The Woes in the US Economy

Here'a personal statement from a Robert X. Cringley post. The facts may be skewed a bit too much, but the gist is generally right:
In 1981 IBM introduced the PC. By 1984, five years after my graduation, the engineering profession was turned on its ear. Accountants doing what-if analysis found the company could be more profitable if all R&D was stopped. By 1989, 10 years after my graduation my entire profession (Industrial Engineering) was wiped out. Over 90 percent of the jobs were gone. Around then I moved to IT.

In the 1990’s there was a mass exodus of U.S. manufacturing jobs. When the factories were moved offshore, so was the need for engineers. I’d be willing to bet over two-thirds of the engineering positions in the USA have been eliminated in the past 30 years.

Of all my college friends, only one is still working as an Engineer. He works for NASA.

With a lot fewer jobs in engineering, college students weren’t stupid — then went to IT and other fields. IT provided a lot of opportunity until the early 2000’s when the flood of H1-B’s hit. U.S. workers were run out by people willing to take less pay and no benefits. Students know R&D and manufacturing jobs have been moved off shore. They think long and hard about going into engineering. They know their jobs are as vulnerable as IT jobs.

With a job situation like this — is it any surprise our most gifted students are not studying math, science, or engineering?
I remember how television manufacturing collapsed under the Nixon administration. I've read that Nixon gave televisions to Japan for some political support on some issue. I don't have the facts, but I do believe that many short-sighted decisions led to the collapse of that industry.

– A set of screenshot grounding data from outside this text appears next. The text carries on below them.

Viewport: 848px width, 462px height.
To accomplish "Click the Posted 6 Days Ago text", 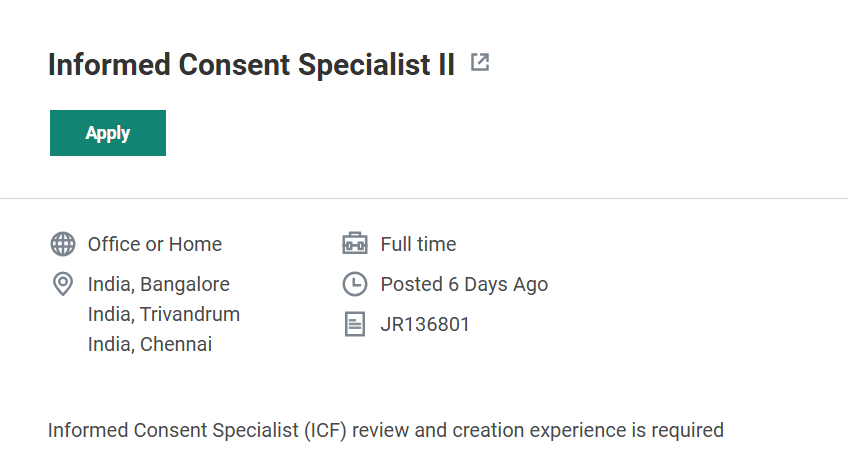I will [x=464, y=284].
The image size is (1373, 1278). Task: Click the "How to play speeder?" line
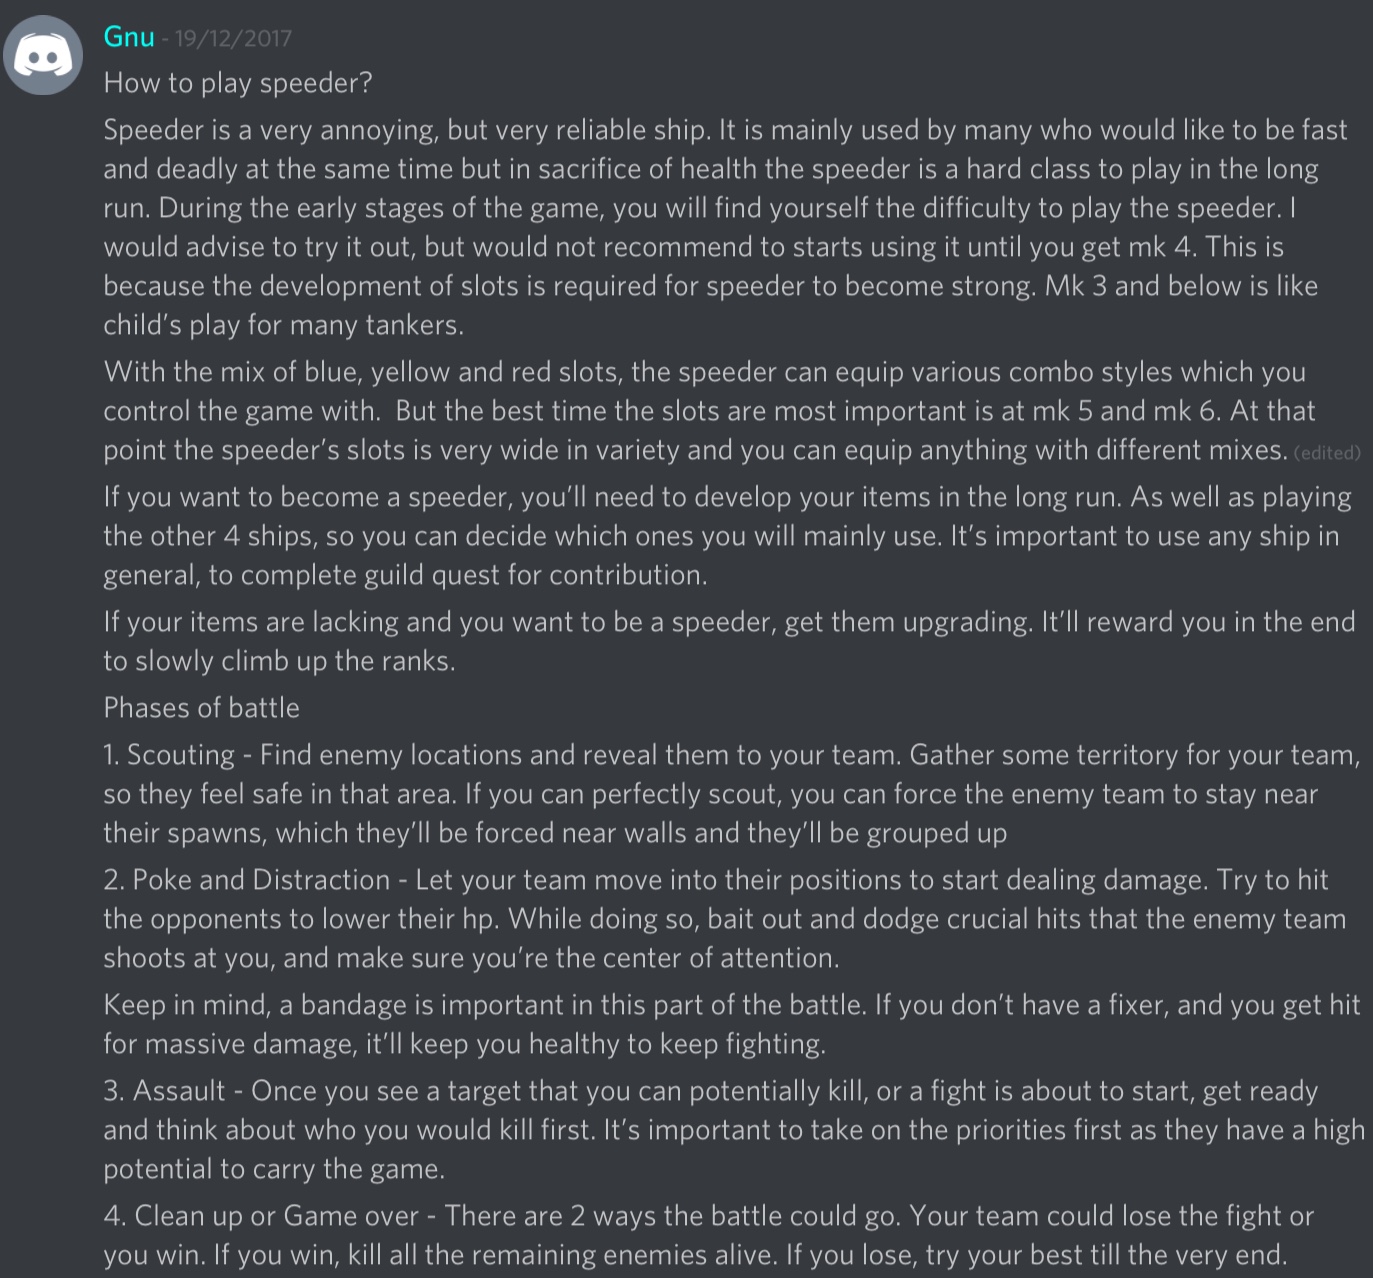click(x=238, y=83)
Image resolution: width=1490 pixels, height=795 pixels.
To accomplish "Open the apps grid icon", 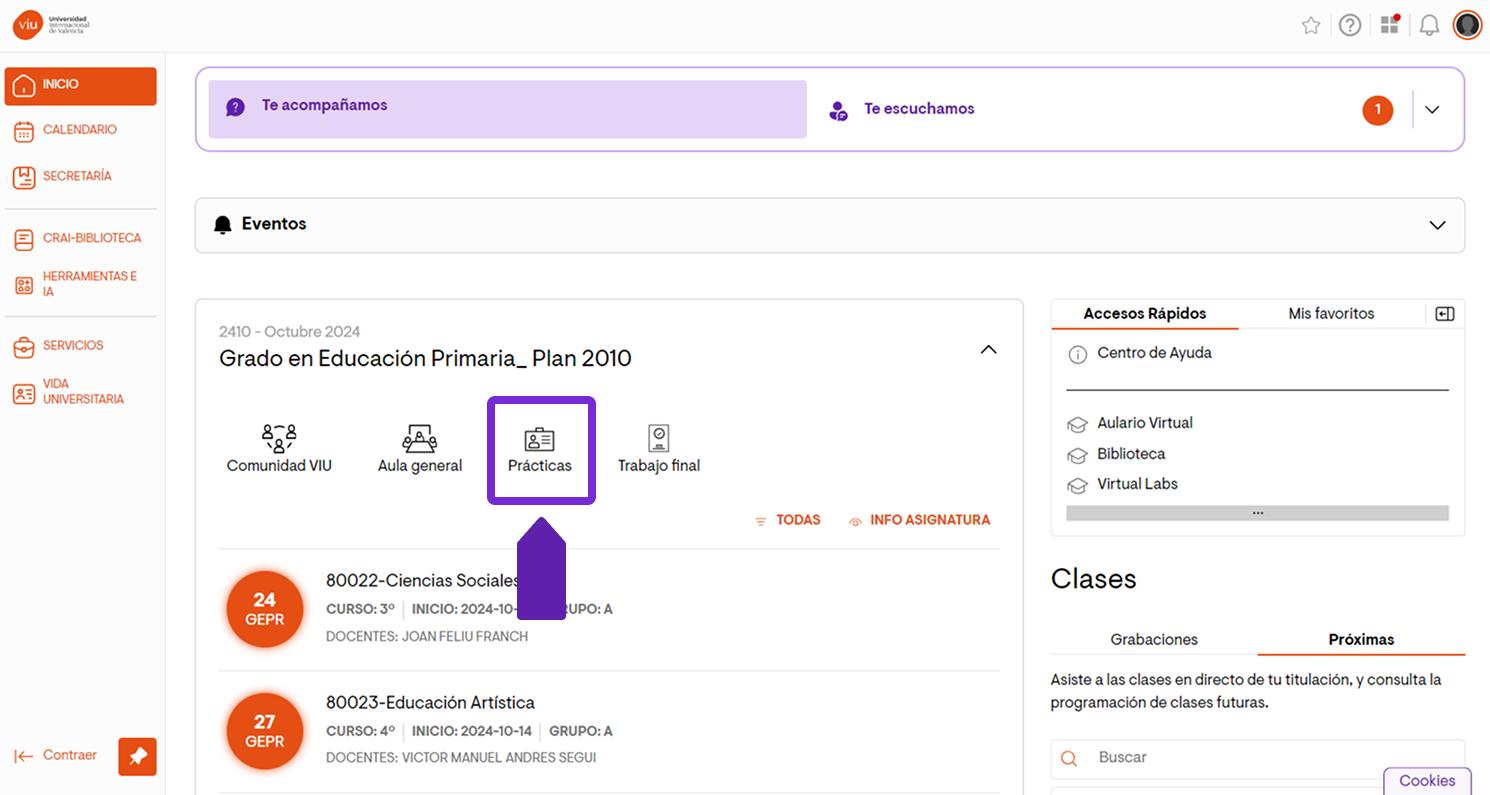I will click(1390, 26).
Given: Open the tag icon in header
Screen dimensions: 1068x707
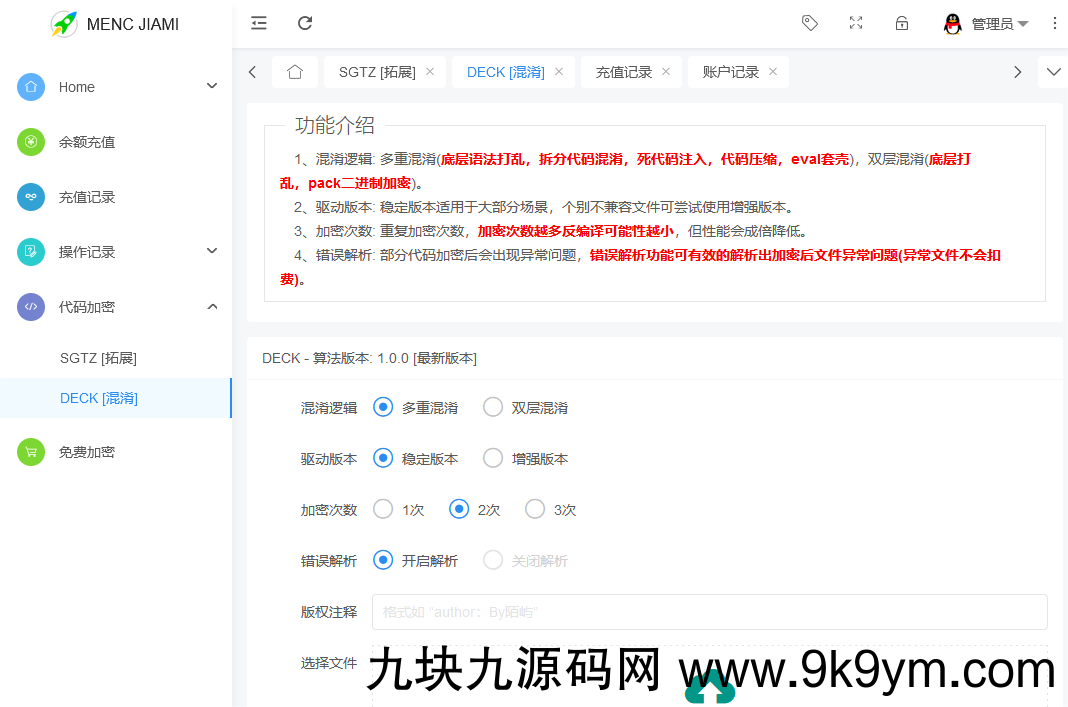Looking at the screenshot, I should [x=810, y=23].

Television manufacturing is just one of a long series of horrible mistakes on industrial policy by many US administrations. It is tragic.

Since the late 1990s it looked like "financial engineering" would be the engine of the US economy, but that blew up in 2008. There is nothing out there right now that looks like a savour for the economy. The idea that "green jobs" will save the economy strikes me as foolish. I think the US needs an industrial policy. Buy, hey, what do I know?